**Aim of the exercise**
Please repeat the lines below exactly. Begin with the line containing "Click ad Privacy link" and go on through the line containing "Task: Toggle the snap to special ruler icon".

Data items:

>>>>

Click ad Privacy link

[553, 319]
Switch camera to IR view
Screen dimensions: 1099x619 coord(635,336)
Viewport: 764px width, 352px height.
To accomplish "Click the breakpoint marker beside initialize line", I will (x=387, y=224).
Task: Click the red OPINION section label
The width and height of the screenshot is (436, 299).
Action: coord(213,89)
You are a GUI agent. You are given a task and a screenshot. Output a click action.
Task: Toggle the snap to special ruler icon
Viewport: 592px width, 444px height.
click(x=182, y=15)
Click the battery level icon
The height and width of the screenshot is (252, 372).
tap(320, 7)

<<<<
>>>>

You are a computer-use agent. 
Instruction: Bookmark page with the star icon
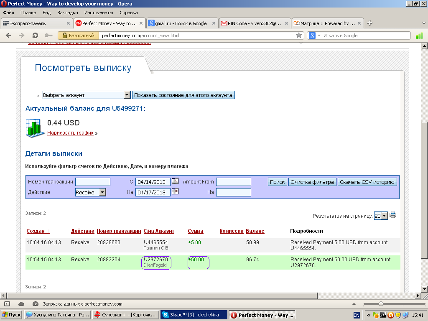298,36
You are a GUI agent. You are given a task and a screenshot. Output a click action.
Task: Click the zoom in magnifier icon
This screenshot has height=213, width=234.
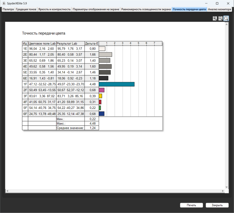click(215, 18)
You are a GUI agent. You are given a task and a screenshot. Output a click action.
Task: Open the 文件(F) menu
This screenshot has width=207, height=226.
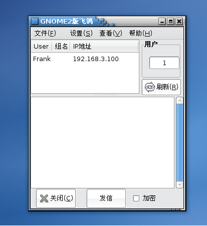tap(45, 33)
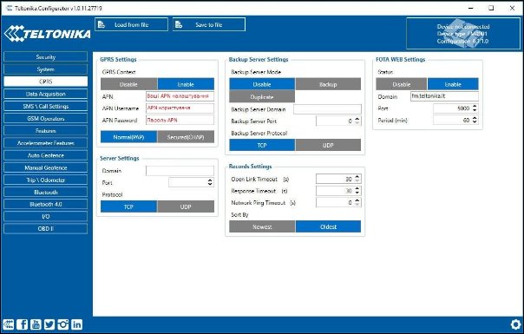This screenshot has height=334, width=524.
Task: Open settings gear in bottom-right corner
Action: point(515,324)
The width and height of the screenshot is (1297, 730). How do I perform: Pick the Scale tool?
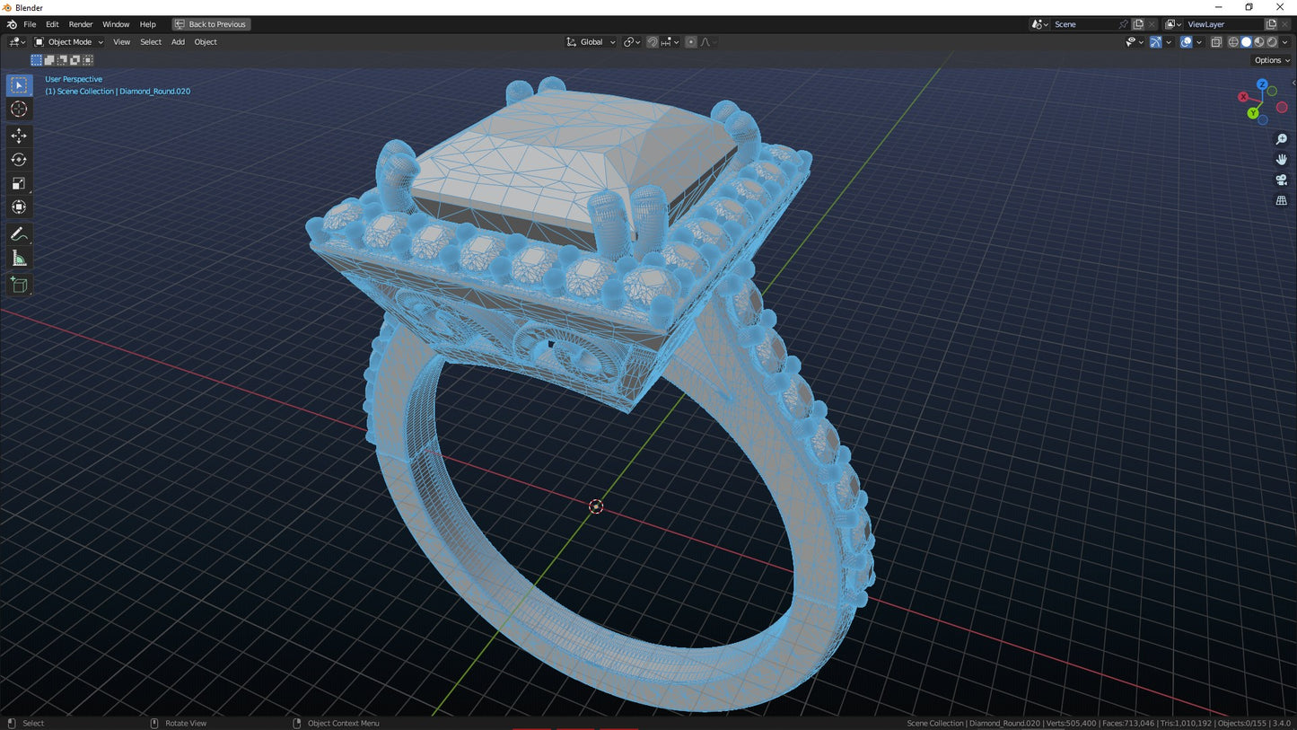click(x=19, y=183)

<<<<
>>>>

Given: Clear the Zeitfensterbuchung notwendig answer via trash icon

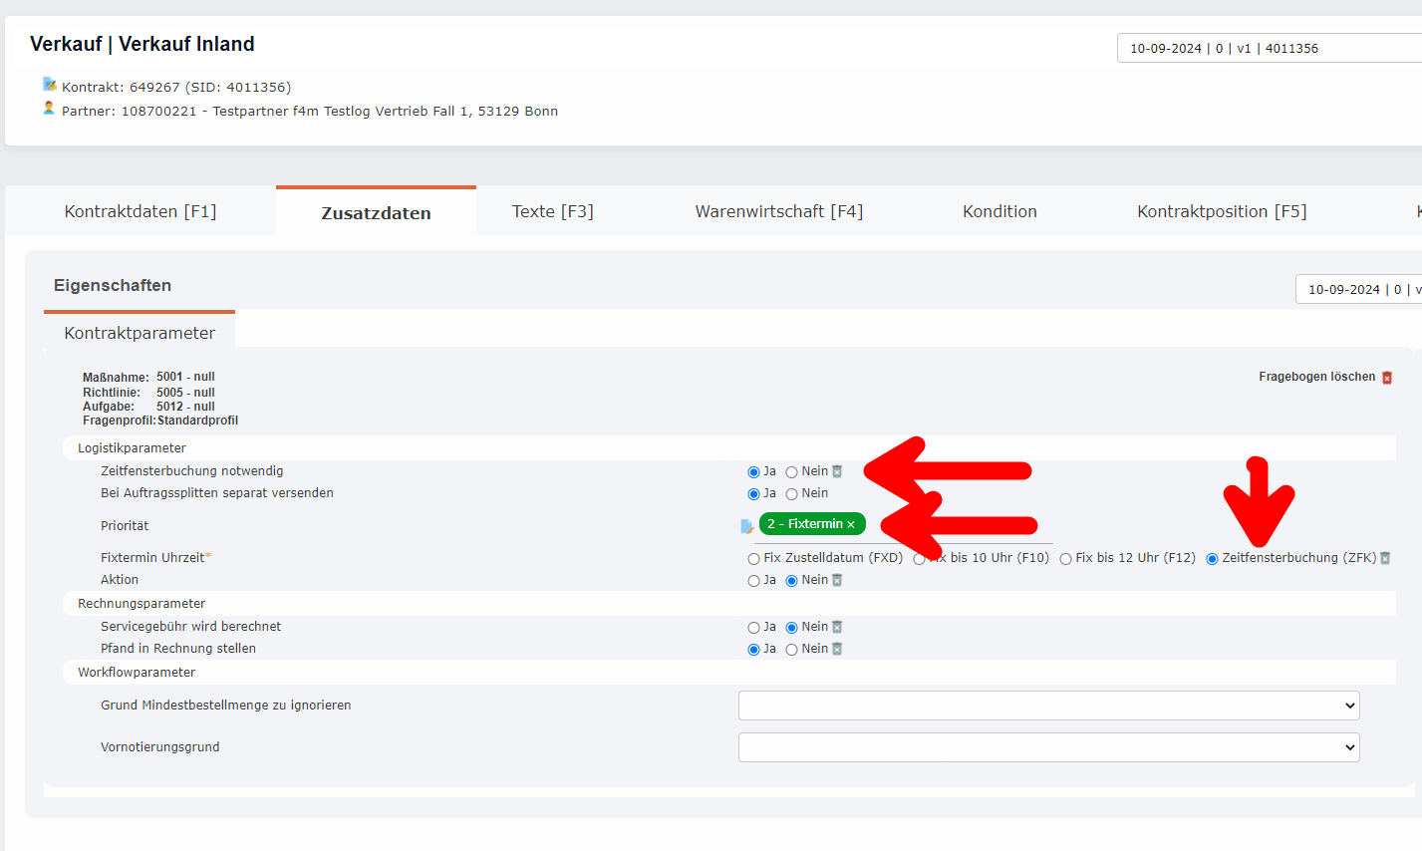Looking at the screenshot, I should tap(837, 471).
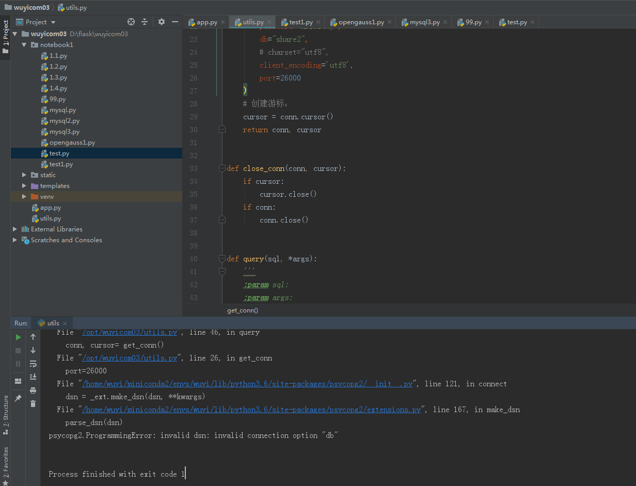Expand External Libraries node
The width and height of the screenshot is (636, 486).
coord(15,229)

<<<<

**Solution to this task**
Click ad Privacy link

[553, 319]
Switch camera to IR view
Screen dimensions: 1099x619 coord(635,336)
Viewport: 764px width, 352px height.
To accomplish "Click the breakpoint marker beside initialize line", I will (x=387, y=224).
Task: Click the red OPINION section label
The width and height of the screenshot is (436, 299).
Action: coord(213,89)
You are a GUI agent. You are given a task and a screenshot. Output a click action.
Task: Toggle the snap to special ruler icon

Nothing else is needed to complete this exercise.